任务列表 ::
(1) 在下方报道中,这种新方法配合抗生素可以杀灭多少比例的顽固细菌?
(2) 请把下方报道中以“生物谷报道:以色列研究人员最”开头、一直延续到“December 12, 2007)”的部分一字不差地复制出来。

文档节选 ::
--

通过控制营养物可以打开细菌的防御缺口以利于抗生素发生作用
(图片来源:© ISTOCKPHOTO/LINDE STEWART)
生物谷报道:以色列研究人员最近发表声明说他们发明了一种新方法杀灭生命力顽强甚至抗生素不起作用的细菌。像结核病的致病菌感染后可在肺中存活十几年不表现活力,直到复苏后引起感染症状。即使用抗生素抑制住细菌的生长也不能消除发病症状。
耶路撒冷希伯来大学的科学家在PNAS发表论文称他们发现一种彻底杀灭这样细菌的方法,通过对铁镁等营养元素的限制使细菌细胞复苏后失去对抗生素的抗性。这种方法配合抗生素可以杀灭99%的顽固细菌。(生物谷编译)
生物谷推荐原始出处:
PNAS 2008 105: 6145-6149; published online on April 21, 2008, 10.1073/pnas.0711712105
Single-cell protein induction dynamics reveals a period of vulnerability to antibiotics in persister bacteria
Orit Gefen, Chana Gabay, Michael Mumcuoglu, Giora Engel, and Nathalie Q. Balaban*
Racah Institute for Physics and Center for NanoScience and Nanotechnology, Hebrew University, Jerusalem 91904, Israel
Edited by Susan Gottesman, National Institutes of Health, Bethesda, MD, and approved March 5, 2008 (received for review December 12, 2007)

--

记录摘录 ::

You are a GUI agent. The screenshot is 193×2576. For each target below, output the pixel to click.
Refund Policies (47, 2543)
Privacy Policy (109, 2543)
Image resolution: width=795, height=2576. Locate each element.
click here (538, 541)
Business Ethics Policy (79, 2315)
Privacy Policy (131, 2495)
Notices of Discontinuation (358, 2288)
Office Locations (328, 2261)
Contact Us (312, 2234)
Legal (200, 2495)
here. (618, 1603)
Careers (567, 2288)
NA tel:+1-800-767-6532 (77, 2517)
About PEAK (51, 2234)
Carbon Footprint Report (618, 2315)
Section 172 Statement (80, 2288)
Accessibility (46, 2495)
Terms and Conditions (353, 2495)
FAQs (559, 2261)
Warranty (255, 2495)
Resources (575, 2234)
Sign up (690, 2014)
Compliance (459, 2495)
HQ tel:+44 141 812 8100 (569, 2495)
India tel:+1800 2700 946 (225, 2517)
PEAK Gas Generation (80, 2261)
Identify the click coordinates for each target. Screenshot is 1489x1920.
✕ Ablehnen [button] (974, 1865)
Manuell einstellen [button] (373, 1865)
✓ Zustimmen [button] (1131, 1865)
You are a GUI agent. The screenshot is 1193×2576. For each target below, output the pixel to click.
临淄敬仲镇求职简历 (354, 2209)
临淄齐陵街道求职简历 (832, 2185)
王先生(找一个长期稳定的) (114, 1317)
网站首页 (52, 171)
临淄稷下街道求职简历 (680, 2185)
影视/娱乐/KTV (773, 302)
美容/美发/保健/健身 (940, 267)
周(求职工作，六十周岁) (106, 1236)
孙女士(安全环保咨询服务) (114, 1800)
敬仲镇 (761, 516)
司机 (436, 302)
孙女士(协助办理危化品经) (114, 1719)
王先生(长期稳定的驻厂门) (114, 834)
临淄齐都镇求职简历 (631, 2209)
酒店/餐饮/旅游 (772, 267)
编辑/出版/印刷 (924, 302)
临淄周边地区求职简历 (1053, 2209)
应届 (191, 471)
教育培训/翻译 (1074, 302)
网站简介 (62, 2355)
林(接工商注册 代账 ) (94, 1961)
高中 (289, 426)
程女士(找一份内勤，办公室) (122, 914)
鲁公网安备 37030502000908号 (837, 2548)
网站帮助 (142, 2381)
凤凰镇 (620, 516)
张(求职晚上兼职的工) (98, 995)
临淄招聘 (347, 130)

--

各题答案 ::
(1) 99%。

(2)
生物谷报道:以色列研究人员最近发表声明说他们发明了一种新方法杀灭生命力顽强甚至抗生素不起作用的细菌。像结核病的致病菌感染后可在肺中存活十几年不表现活力,直到复苏后引起感染症状。即使用抗生素抑制住细菌的生长也不能消除发病症状。
耶路撒冷希伯来大学的科学家在PNAS发表论文称他们发现一种彻底杀灭这样细菌的方法,通过对铁镁等营养元素的限制使细菌细胞复苏后失去对抗生素的抗性。这种方法配合抗生素可以杀灭99%的顽固细菌。(生物谷编译)
生物谷推荐原始出处:
PNAS 2008 105: 6145-6149; published online on April 21, 2008, 10.1073/pnas.0711712105
Single-cell protein induction dynamics reveals a period of vulnerability to antibiotics in persister bacteria
Orit Gefen, Chana Gabay, Michael Mumcuoglu, Giora Engel, and Nathalie Q. Balaban*
Racah Institute for Physics and Center for NanoScience and Nanotechnology, Hebrew University, Jerusalem 91904, Israel
Edited by Susan Gottesman, National Institutes of Health, Bethesda, MD, and approved March 5, 2008 (received for review December 12, 2007)